■ **What is being asked**: Copy each line of the data below in which the word "item" can be found.

Source material: Begin

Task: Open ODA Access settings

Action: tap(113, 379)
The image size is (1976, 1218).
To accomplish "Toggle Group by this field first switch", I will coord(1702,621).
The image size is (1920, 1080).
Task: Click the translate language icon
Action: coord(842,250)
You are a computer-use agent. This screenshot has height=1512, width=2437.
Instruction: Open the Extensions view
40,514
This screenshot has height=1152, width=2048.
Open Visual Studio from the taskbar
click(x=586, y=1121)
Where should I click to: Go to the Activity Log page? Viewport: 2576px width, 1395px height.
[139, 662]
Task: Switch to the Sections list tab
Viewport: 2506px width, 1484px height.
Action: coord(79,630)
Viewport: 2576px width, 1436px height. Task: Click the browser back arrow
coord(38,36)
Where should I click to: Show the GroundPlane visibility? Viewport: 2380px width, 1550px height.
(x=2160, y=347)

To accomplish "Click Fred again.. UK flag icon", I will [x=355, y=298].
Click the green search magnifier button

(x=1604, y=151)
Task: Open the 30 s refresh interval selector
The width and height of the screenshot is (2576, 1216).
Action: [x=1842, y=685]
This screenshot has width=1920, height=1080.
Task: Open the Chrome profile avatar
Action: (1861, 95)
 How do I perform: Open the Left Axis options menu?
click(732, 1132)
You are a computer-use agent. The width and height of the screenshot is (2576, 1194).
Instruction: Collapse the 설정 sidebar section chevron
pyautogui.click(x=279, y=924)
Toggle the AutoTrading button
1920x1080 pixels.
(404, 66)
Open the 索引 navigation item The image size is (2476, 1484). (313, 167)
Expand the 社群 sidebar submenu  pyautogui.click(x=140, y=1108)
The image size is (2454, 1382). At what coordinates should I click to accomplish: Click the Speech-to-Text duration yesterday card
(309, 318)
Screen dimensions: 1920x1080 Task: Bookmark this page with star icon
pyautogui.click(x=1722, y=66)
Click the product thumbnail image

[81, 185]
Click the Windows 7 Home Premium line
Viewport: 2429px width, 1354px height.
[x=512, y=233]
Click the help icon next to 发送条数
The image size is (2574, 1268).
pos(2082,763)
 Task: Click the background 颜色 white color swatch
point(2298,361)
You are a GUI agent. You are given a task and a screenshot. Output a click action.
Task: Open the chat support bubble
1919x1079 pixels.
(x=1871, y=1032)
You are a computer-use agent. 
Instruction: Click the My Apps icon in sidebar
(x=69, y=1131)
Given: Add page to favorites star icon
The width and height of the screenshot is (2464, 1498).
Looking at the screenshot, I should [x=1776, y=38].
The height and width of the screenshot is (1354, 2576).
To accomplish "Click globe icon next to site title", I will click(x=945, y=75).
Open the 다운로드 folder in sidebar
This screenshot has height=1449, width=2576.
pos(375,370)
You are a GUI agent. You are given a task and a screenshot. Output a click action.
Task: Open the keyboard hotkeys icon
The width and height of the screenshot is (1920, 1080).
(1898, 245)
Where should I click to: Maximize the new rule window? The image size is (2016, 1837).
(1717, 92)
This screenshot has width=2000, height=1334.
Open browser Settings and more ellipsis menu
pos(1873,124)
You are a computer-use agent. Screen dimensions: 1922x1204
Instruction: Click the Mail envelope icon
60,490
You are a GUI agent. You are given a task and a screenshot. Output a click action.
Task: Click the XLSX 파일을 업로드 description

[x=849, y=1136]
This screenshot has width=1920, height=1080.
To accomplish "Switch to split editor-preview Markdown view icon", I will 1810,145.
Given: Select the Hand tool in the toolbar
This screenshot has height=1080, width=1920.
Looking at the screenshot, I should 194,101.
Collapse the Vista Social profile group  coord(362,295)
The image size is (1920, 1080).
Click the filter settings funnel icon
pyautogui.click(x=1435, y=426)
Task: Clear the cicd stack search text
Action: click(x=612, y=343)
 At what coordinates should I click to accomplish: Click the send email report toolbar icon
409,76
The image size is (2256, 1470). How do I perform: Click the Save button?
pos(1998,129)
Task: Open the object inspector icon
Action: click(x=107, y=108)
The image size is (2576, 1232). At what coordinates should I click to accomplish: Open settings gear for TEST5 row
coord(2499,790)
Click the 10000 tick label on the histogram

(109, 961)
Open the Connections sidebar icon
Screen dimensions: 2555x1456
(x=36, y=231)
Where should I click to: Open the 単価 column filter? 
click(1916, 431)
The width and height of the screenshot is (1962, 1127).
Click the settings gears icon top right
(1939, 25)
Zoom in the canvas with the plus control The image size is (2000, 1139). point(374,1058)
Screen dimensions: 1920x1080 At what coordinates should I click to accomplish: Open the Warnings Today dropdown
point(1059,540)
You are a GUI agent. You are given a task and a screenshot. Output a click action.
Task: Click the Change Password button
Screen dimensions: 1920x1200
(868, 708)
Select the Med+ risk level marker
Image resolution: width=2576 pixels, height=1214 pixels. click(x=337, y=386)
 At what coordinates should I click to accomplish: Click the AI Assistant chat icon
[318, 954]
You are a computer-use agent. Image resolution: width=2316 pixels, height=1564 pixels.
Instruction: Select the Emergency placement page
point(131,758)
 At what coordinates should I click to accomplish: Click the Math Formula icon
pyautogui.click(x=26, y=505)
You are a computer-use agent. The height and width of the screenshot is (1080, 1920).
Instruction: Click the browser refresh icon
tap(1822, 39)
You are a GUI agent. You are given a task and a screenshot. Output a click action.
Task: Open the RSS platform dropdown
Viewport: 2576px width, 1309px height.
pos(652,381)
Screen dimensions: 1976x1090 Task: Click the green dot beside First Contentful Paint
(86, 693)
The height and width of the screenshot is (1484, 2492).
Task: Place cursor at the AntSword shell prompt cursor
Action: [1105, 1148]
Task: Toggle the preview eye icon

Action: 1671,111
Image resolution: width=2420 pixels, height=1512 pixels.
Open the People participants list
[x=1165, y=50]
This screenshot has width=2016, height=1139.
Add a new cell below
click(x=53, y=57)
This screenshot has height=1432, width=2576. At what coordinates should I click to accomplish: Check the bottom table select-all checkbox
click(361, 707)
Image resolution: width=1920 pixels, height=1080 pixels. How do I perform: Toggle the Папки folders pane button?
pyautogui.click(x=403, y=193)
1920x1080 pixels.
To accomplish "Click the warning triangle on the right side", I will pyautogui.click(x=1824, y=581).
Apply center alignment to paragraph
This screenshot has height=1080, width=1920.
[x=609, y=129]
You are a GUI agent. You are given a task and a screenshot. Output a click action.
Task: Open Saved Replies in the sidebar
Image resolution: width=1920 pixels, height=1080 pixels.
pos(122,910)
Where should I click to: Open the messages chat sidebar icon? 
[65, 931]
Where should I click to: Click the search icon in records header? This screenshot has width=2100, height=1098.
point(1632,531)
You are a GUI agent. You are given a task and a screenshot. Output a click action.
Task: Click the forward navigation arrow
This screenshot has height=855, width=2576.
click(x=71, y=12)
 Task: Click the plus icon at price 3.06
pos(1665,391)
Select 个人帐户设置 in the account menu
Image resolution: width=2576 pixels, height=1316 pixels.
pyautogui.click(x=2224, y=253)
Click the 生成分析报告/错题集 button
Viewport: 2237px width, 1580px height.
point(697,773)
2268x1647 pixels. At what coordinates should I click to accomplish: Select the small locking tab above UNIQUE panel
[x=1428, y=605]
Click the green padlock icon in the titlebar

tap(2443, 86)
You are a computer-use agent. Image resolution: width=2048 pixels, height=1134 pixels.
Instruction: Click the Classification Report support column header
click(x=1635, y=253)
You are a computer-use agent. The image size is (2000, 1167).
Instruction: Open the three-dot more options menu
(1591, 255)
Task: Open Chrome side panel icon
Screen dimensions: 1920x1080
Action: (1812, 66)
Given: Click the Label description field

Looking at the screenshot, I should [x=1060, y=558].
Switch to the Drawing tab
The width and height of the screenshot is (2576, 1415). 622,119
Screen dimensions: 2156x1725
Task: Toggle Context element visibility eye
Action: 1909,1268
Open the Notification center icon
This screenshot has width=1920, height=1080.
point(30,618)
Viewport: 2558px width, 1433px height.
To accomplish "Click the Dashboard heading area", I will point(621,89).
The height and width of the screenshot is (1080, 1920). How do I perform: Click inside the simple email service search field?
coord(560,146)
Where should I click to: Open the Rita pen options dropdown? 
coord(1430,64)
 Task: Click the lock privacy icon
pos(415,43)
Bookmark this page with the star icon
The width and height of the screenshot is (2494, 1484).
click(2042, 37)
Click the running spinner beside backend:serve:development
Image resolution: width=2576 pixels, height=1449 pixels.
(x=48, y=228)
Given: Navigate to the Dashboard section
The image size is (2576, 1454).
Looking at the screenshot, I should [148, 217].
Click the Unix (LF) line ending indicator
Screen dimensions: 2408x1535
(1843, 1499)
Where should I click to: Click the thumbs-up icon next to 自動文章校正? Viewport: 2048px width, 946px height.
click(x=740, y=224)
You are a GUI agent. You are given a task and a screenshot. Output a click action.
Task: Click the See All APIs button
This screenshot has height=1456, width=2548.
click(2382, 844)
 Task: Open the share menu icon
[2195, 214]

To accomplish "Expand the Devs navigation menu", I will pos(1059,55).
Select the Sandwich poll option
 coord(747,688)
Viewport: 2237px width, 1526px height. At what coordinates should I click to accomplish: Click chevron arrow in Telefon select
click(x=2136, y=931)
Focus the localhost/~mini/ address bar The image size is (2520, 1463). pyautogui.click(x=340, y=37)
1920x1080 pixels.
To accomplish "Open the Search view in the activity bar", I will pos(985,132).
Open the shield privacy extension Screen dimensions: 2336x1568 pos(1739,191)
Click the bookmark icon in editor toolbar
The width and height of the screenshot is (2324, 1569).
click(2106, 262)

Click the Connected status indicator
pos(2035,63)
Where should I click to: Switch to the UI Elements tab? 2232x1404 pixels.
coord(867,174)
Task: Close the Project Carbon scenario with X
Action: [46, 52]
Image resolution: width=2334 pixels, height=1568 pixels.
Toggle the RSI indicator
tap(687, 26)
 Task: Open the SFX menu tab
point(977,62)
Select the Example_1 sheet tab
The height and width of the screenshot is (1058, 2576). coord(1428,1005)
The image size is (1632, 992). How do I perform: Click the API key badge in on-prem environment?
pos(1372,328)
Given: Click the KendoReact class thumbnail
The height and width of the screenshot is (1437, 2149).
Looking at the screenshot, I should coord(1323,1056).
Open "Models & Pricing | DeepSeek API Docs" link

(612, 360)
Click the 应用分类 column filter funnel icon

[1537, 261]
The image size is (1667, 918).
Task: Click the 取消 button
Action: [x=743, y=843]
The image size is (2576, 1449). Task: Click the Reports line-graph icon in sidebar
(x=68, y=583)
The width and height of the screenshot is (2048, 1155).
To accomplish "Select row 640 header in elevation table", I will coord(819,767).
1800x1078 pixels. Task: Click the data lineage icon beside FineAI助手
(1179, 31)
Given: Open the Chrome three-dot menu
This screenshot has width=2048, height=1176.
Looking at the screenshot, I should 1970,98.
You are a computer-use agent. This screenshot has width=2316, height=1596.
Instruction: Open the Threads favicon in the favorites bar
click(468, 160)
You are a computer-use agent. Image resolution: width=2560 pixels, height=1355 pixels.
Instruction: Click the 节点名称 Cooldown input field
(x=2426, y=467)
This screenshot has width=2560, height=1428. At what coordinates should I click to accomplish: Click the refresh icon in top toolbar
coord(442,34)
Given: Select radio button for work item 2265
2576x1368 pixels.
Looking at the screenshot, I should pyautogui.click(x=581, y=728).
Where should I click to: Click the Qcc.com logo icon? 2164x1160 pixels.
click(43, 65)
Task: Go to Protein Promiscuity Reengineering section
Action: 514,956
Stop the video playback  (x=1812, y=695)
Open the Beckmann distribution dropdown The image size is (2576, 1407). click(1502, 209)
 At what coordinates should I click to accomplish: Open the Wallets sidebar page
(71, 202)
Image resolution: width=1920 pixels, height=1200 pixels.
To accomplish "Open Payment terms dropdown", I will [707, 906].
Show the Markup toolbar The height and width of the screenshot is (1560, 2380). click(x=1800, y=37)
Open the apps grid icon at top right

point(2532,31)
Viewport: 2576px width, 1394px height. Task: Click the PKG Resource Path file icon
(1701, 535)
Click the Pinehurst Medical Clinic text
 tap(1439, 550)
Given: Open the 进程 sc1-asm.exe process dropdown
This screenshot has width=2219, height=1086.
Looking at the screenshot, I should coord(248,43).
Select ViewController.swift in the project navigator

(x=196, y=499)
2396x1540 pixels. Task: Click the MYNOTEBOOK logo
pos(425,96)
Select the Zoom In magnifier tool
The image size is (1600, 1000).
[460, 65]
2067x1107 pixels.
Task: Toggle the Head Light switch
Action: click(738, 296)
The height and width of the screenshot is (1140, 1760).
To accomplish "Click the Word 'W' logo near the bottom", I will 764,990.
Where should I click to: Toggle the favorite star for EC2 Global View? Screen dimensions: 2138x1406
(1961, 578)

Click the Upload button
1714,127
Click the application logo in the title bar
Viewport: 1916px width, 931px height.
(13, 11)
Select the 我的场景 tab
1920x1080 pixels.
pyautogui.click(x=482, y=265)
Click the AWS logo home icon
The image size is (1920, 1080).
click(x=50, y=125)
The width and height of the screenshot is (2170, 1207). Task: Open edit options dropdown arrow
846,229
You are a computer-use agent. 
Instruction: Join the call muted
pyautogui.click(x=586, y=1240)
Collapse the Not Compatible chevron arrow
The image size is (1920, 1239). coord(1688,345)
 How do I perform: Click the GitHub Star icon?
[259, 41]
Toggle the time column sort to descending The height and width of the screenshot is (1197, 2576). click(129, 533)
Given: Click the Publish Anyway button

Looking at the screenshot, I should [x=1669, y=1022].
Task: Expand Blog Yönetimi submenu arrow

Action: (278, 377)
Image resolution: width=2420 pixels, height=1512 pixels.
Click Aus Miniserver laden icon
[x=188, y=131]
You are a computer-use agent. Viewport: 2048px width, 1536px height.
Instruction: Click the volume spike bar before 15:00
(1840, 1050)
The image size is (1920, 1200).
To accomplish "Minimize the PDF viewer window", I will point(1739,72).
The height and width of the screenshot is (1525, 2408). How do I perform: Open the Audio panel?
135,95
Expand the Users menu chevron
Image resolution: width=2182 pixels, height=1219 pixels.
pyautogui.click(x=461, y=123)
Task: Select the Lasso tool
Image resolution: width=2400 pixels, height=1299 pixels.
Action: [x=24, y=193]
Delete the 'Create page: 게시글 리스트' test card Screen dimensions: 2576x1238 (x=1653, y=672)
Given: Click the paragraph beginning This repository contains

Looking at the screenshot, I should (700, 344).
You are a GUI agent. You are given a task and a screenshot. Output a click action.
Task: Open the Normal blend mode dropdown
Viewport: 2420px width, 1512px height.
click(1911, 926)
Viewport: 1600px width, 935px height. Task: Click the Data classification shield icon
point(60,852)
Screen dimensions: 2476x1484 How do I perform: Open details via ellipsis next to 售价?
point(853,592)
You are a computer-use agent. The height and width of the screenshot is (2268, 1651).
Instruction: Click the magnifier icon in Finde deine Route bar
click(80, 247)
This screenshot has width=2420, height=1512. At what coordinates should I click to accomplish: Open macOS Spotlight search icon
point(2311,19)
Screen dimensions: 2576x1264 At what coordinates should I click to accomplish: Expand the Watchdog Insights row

Source material: End

■ **Your solution**:
Open the 索引 navigation item The image size is (2476, 1484). (313, 167)
Given: Select radio button for work item 2265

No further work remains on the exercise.